Exogenous Epstein-Barr virus nuclear antigen 1 induces ADAR1-driven tumor resistance against immunotherapy.

Immune checkpoint blockade (ICB) therapy continues to face limitations due to tumor resistance linked to suppressed interferon (IFN) signaling. This suppression can be attributed to multiple mechanisms, among which viral pathogens represent a compelling though not yet fully elucidated factor. Here, we demonstrate that exogenous Epstein-Barr virus-encoded EBNA1 drives immunosuppression via enhanced RNA-editing enzyme ADAR1-mediated RNA editing. Comparative tumor model analyses revealed that EBNA1 overexpression reduced CD8(+) T-cell infiltration, inhibited IFN responses, polarized macrophages toward the M2 phenotype, and accelerated tumor growth.
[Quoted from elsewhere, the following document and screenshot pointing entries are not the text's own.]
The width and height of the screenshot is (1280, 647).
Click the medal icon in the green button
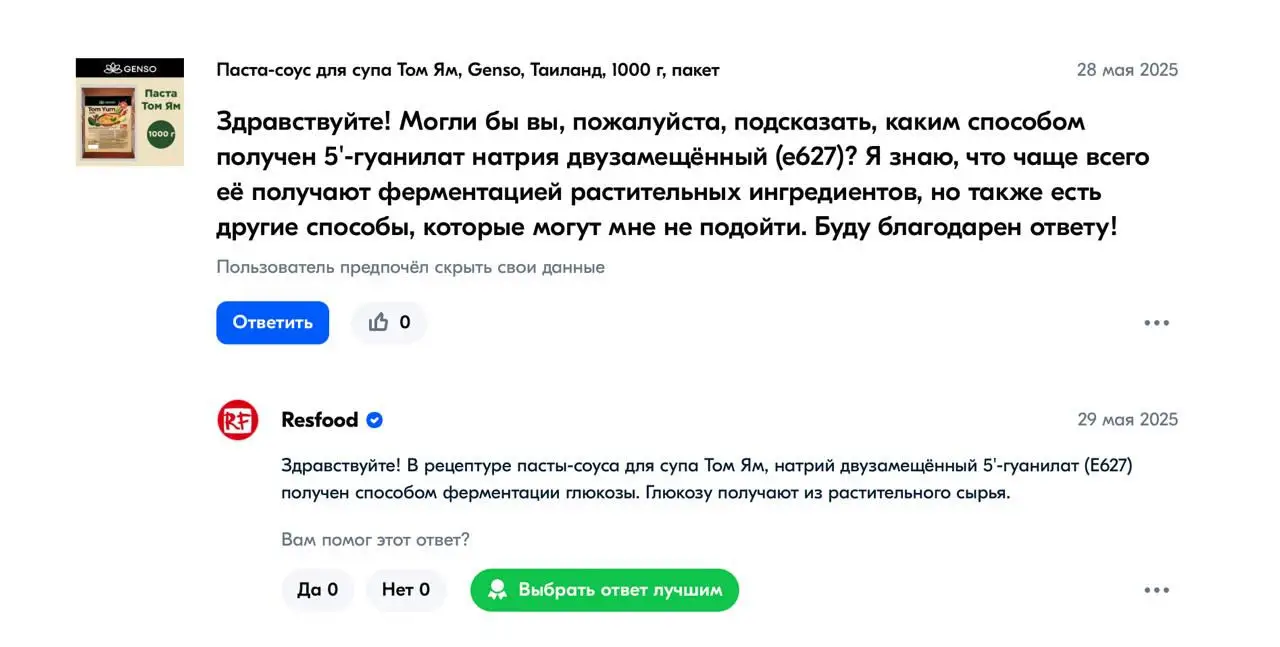497,590
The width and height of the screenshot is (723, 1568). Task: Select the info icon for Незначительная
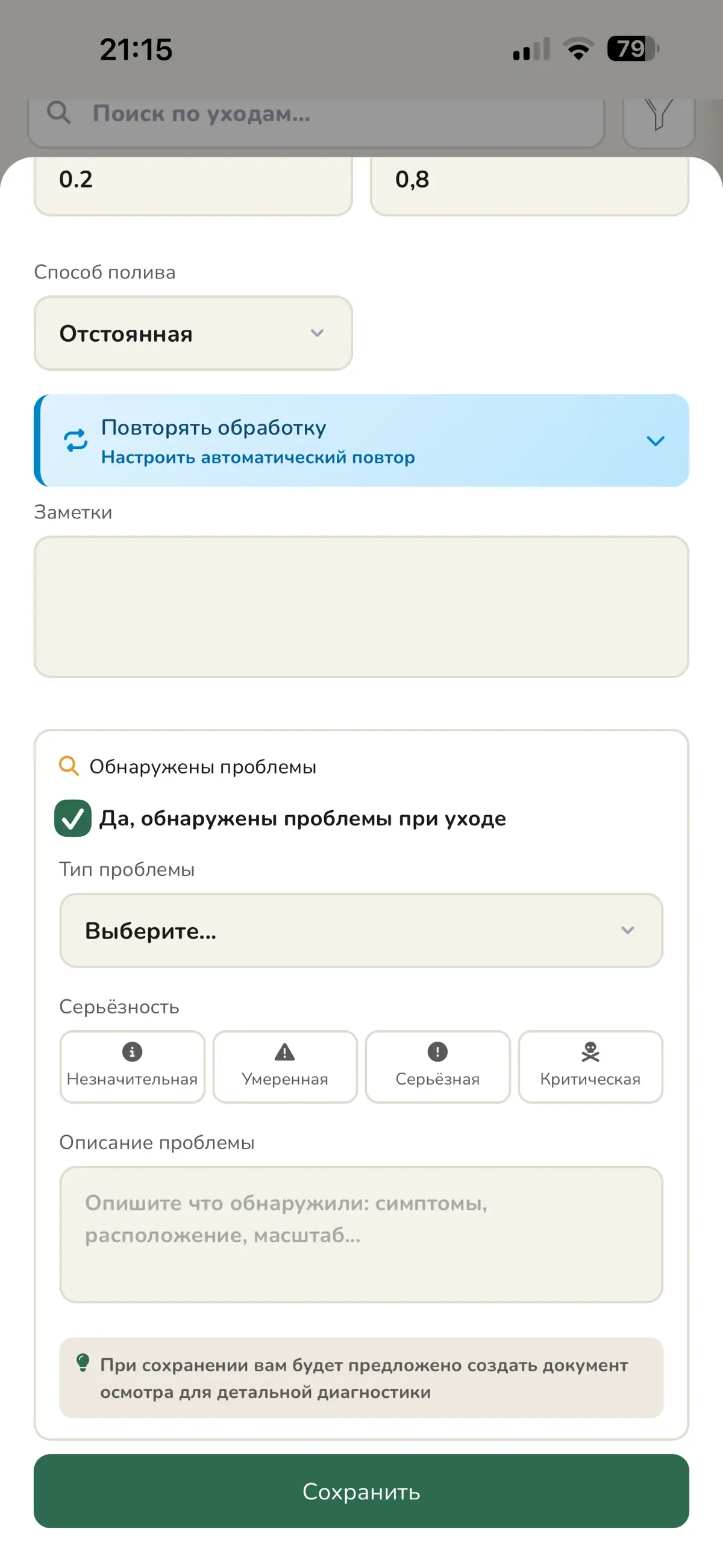click(132, 1051)
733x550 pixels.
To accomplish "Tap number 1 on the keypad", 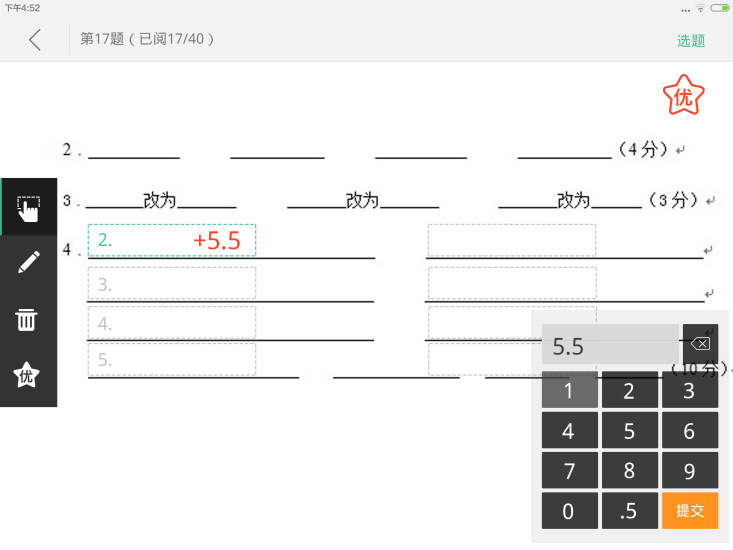I will click(x=569, y=390).
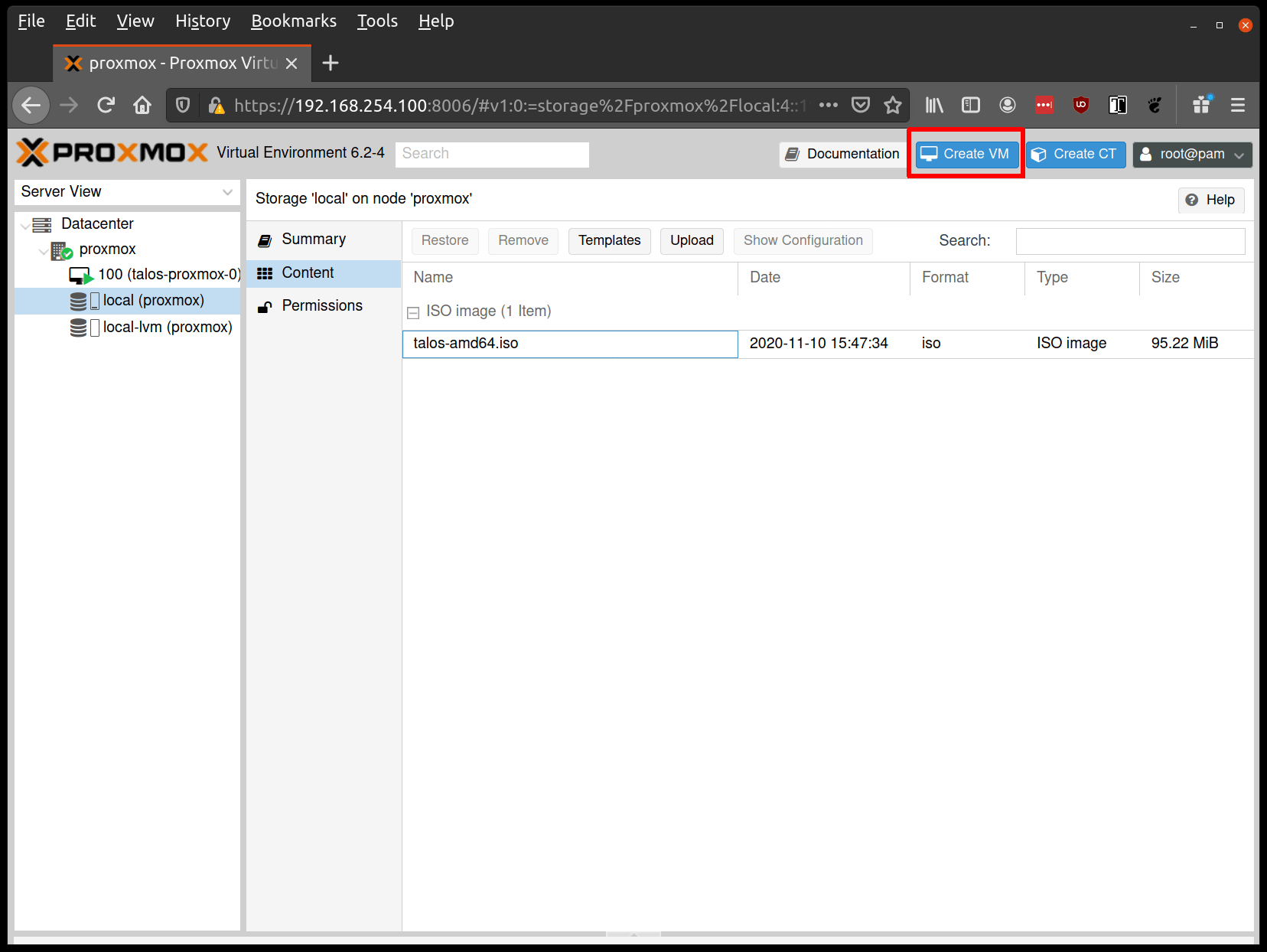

Mechanistically, EBNA1 forms a trimeric complex with insulin-like growth factor 2 mRNA-binding protein 3 (IGF2BP3) and eukaryotic translation initiation factor 4G1 (EIF4G1), enhancing ADAR1 translation. Elevated ADAR1 further increased A-to-I editing of dsRNA, particularly within SINE elements near IFN-associated genes. This editing masked immunostimulatory signals, impairing RNA sensor activation and blunting IFN pathways. Notably, combining the EBNA1-targeting PROTAC degrader EP-1215 with anti-PD-1 effectively restored IFN signaling, enhanced T-cell infiltration, and suppressed EBNA1(+) tumors in humanized mice. This viral exploitation of RNA editing suggests that targeting EBNA1 could be a strategy to convert "cold" tumors into "hot" targets amenable to ICB therapy.